• _WHAT NEEDS TO BE DONE_:
Considering the entries that follow, report how many lines include the string "Given", giving the number alone.

• _Stored data_:
= = = =
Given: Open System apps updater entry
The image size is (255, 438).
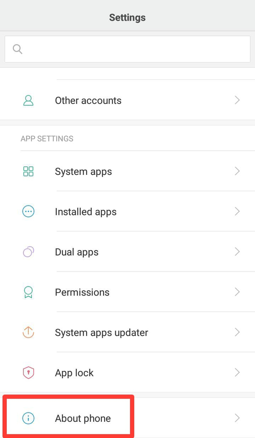Looking at the screenshot, I should [128, 332].
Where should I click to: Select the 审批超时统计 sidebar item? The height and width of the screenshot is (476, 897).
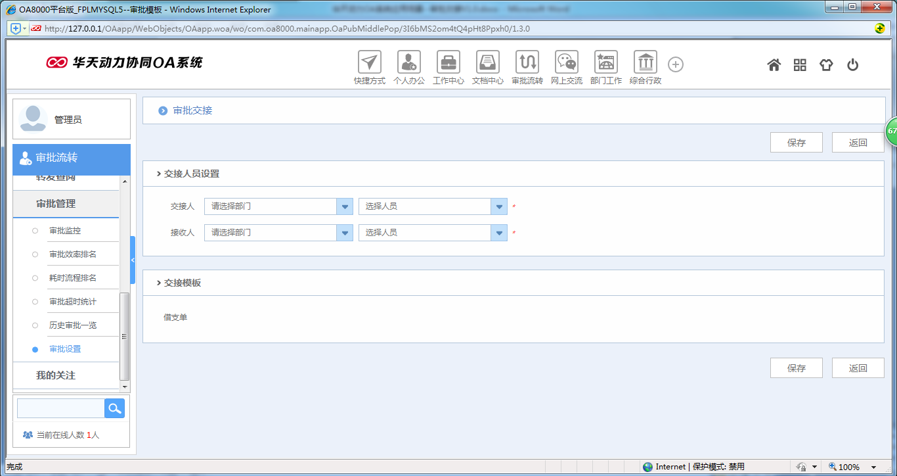pyautogui.click(x=72, y=302)
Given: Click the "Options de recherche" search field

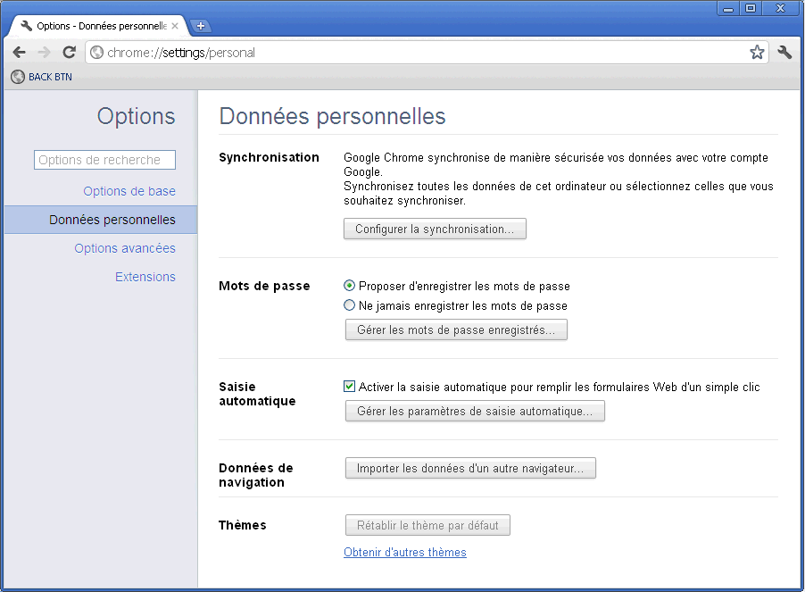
= = = =
• _SOLUTION TO THIS PROBLEM_:
2